Joanne Froggatt learned how to intubate patients for a new COVID-19 drama series 'Breathtaking'.
The 'Downton Abbey' star plays fictional doctor Abbey Henderson in the new show from 'Line of Duty' creator Jed Mercurio and based on a book by real life medic Rachel Clarke's account of the NHS frontlines during the outbreak of the deadly bug in 2020 - and Joanne has revealed she was given training at a "medical bootcamp".
She told Stylist magazine: "We had amazing medical advisors ... who did a sort of medical bootcamp for us, giving us a crash course in medical speak so that we properly understood everything we were saying.
"We learned how to intubate someone. - if you and I were the last people on Earth and your life depended on it, I could probably have a go. Without them [the medical advisors] we probably couldn't have pulled it off."
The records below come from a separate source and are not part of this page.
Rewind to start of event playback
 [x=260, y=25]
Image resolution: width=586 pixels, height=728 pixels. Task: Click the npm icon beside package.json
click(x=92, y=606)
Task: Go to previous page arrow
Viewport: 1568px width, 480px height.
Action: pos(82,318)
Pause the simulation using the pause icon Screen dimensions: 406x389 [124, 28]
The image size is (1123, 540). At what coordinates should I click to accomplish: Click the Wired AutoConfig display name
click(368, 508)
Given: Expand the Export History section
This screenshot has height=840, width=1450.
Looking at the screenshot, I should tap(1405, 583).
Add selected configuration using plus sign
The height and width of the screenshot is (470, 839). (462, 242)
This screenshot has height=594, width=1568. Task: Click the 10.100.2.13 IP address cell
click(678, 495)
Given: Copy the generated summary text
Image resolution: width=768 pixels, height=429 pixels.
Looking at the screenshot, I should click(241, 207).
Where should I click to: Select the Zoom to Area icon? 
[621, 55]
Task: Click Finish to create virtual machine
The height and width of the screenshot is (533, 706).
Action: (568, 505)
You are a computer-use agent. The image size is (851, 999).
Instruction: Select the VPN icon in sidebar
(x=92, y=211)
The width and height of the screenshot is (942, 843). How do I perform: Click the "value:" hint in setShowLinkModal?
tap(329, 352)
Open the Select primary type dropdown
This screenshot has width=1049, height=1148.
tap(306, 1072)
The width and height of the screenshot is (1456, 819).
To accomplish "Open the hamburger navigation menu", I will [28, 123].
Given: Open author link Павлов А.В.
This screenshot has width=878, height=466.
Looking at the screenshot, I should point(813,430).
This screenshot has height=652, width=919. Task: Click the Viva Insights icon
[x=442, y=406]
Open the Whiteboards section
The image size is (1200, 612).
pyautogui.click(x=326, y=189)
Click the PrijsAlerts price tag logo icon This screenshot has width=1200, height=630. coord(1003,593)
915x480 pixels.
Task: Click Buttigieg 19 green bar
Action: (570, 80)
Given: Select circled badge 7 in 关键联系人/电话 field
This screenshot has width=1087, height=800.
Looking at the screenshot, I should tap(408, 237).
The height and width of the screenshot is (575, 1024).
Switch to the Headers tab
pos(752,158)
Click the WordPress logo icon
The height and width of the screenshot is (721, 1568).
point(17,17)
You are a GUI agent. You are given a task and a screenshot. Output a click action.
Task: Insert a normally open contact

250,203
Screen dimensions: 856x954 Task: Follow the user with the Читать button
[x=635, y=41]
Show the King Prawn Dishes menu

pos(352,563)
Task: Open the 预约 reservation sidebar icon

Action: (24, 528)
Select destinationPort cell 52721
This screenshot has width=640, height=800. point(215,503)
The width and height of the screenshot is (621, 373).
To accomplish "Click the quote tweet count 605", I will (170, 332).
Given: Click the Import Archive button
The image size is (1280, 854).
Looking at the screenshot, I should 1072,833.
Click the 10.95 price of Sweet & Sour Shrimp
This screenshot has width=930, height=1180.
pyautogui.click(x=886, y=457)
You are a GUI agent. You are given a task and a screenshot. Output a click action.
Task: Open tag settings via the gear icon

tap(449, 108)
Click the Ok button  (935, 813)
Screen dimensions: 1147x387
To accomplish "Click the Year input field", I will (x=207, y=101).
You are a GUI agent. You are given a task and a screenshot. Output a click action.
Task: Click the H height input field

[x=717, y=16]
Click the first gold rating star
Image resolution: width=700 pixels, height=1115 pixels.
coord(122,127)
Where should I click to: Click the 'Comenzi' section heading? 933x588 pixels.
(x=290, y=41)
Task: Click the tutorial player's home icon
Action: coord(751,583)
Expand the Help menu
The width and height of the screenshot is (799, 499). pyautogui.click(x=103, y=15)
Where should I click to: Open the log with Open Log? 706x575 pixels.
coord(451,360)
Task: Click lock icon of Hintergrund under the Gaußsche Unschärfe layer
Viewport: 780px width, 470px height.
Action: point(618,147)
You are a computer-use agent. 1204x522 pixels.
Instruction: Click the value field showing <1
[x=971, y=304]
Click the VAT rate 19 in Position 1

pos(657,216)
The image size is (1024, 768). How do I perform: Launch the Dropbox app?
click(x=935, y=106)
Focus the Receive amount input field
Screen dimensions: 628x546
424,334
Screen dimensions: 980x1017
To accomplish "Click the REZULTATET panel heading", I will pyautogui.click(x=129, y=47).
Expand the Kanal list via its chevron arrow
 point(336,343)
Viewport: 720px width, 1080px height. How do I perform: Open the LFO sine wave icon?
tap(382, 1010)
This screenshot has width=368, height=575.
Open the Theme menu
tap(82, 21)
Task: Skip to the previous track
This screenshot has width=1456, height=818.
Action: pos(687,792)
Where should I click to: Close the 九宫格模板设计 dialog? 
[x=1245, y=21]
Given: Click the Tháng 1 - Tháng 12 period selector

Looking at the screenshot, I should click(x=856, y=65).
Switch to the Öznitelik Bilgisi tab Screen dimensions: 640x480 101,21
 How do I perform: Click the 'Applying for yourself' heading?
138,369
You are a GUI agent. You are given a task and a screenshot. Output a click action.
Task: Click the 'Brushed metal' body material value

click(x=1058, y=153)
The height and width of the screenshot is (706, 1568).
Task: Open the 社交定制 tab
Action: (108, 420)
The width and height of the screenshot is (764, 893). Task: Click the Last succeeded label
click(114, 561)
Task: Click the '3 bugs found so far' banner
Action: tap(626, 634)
The show focuses on the struggle of NHS workers throughout the pandemic and Joanne hopes it will shine a light on the heroes of the health service as well as the many problems they encountered.
However, she understands it may be a very difficult watch for some people affected by the issues raised. She added: "I hope that people can watch it, if it's not too triggering, then please do and please don't look away! It's so important that we have an inkling of what the NHS did for us, what they're still dealing with, and how lucky we are to have them.
"The NHS is not perfect, but it's an incredible institution. I want people to see that."
'Breathtaking' is a three-part series which airs on ITV later this month.
Speaking after completing filming, Joanne previously admitted the script brought her to tears. She said: "I feel truly honoured to be playing Dr Abbey Henderson in 'Breathtaking', based on Dr Rachel Clarke’s beautifully written, poignant and shocking book of the same name.
"When I first read the incredible scripts they moved me to tears on many occasions. I felt so passionately that I had to be a part of telling this story, the real story, of what was really happening behind the closed doors of the hospitals during the pandemic."